### Set of tasks
**1)** Translate this sentence from the passage on second-quarter 2020 consumer results into Spanish: "Total retail postpaid churn was 0.69 percent in second-quarter 2020, and retail postpaid phone churn was 0.51 percent."
**2)** Based on the passage on second-quarter 2020 consumer results, decide whether each statement agrees with it. Answer yes or no for each and quote the words that decide it.
(a) Consumer wireless service revenues rose year over year in second-quarter 2020.
(b) Fios installations were limited because of temporary restrictions on work inside customers' homes.
(c) Consumer reported 81,000 Fios Video net additions in second-quarter 2020.
**3)** Continue the passage on second-quarter 2020 consumer results from where it stops.

### Provided passage
::::::::::
Consumer wireless service revenues were $13.1 billion in second-quarter 2020, a 2.7 percent decrease year over year, and include impacts related to reduced roaming, usage, and waived fees, primarily due to COVID-19.
Total retail postpaid churn was 0.69 percent in second-quarter 2020, and retail postpaid phone churn was 0.51 percent.
Consumer reported 10,000 Fios Internet net additions as Fios installations were limited during the quarter due to temporary restrictions put in place on work inside customers' homes. Consumer reported 81,000 Fios Video net losses in second-quarter 2020, reflecting the ongoing shift from traditional linear video to over-the-top offerings.
::::::::::
### Data extracts
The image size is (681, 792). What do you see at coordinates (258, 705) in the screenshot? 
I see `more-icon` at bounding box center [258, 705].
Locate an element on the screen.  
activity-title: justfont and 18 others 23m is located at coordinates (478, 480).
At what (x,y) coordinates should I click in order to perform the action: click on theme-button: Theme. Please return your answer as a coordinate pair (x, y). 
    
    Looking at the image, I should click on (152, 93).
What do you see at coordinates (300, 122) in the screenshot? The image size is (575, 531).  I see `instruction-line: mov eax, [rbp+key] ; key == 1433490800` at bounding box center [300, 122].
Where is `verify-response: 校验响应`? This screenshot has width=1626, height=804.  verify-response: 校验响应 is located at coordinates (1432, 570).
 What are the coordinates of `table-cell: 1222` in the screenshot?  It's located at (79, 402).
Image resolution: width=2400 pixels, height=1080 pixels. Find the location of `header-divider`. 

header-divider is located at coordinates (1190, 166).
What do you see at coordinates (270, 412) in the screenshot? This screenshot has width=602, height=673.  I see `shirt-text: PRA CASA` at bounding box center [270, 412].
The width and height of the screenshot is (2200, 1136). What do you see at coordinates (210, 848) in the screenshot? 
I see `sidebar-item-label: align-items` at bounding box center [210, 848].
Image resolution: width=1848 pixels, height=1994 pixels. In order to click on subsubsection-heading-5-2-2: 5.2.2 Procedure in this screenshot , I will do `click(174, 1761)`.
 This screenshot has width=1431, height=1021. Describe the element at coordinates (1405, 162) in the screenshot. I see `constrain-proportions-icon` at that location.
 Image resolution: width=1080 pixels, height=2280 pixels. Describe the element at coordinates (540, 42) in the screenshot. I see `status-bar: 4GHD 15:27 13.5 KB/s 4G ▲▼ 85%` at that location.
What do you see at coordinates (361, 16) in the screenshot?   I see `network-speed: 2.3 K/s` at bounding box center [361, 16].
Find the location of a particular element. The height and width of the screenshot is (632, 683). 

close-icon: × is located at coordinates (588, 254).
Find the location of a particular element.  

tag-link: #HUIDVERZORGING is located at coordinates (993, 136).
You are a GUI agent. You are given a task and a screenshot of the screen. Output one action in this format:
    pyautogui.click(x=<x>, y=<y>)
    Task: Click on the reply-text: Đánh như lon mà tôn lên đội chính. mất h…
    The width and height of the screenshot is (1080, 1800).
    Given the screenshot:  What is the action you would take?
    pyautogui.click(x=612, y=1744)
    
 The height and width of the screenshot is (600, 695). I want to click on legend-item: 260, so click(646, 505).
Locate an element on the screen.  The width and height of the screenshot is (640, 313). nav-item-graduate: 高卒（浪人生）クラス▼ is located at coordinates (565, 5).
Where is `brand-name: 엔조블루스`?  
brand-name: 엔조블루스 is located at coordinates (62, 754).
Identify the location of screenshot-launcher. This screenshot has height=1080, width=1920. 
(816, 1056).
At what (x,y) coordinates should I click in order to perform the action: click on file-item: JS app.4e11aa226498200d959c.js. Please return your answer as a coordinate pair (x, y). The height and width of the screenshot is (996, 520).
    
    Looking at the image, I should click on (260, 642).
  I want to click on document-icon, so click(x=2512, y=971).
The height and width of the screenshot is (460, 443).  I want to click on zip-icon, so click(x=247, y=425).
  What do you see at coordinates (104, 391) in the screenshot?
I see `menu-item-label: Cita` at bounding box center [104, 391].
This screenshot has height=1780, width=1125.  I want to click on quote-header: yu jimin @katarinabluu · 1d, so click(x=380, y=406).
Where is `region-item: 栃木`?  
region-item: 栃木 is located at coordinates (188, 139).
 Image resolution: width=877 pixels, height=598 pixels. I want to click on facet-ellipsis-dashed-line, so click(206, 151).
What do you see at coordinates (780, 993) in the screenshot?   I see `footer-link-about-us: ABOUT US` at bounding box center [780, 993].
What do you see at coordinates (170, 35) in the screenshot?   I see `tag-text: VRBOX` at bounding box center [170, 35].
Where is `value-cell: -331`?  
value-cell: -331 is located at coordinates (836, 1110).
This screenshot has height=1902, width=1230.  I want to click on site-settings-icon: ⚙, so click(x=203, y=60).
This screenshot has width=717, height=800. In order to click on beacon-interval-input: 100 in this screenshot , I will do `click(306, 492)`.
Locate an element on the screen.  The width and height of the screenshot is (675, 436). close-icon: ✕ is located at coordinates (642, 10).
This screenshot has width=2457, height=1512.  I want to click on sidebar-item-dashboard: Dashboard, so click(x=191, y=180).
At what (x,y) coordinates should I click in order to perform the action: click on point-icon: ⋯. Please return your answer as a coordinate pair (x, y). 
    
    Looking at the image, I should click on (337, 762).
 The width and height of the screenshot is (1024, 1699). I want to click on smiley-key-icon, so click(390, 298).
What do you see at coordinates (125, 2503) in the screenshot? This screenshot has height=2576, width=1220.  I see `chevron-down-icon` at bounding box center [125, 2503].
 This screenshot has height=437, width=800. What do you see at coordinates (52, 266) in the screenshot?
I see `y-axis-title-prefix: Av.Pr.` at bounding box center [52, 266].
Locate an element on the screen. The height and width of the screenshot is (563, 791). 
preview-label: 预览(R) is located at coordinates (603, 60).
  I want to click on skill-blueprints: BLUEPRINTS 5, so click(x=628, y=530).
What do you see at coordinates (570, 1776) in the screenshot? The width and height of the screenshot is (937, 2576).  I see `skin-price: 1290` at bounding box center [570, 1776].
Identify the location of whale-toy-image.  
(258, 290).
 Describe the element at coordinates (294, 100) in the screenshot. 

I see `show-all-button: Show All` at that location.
::::::::::
### Expected results
**1)** La tasa total de cancelación de clientes minoristas de pospago fue del 0,69 por ciento en el segundo trimestre de 2020, y la tasa de cancelación de teléfonos minoristas de pospago fue del 0,51 por ciento.

**2)**
(a) No: "a 2.7 percent decrease year over year"
(b) Yes: "Fios installations were limited during the quarter due to temporary restrictions put in place on work inside customers' homes"
(c) No: "Consumer reported 81,000 Fios Video net losses in second-quarter 2020"

**3)**
In second-quarter 2020, segment operating income was $7.1 billion, a decrease of 3.7 percent year over year, and segment operating income margin was 33.5 percent, an increase from 33.4 percent in second-quarter 2019. Segment EBITDA (non-GAAP) totaled $9.9 billion in second-quarter 2020, a decrease of 3.0 percent year over year. Segment EBITDA margin (non-GAAP) was 47.0 percent in second-quarter 2020, up from 46.5 percent in second-quarter 2019, and included approximately 40 basis points of headwind from the deferral of commission expense.
Business results
Total Verizon Business revenues were $7.5 billion, down 3.7 percent year over year. During the quarter, Business responded to the challenges of COVID-19, handling increased traffic needs while also meeting a surge in demand for connectivity and devices.
Business reported 280,000 wireless retail postpaid net additions in second-quarter 2020. This consisted of 76,000 phone net additions, 61,000 tablet net additions, and 143,000 other connected device additions.
Total retail postpaid churn was 1.12 percent in second-quarter 2020, and retail postpaid phone churn was 0.90 percent.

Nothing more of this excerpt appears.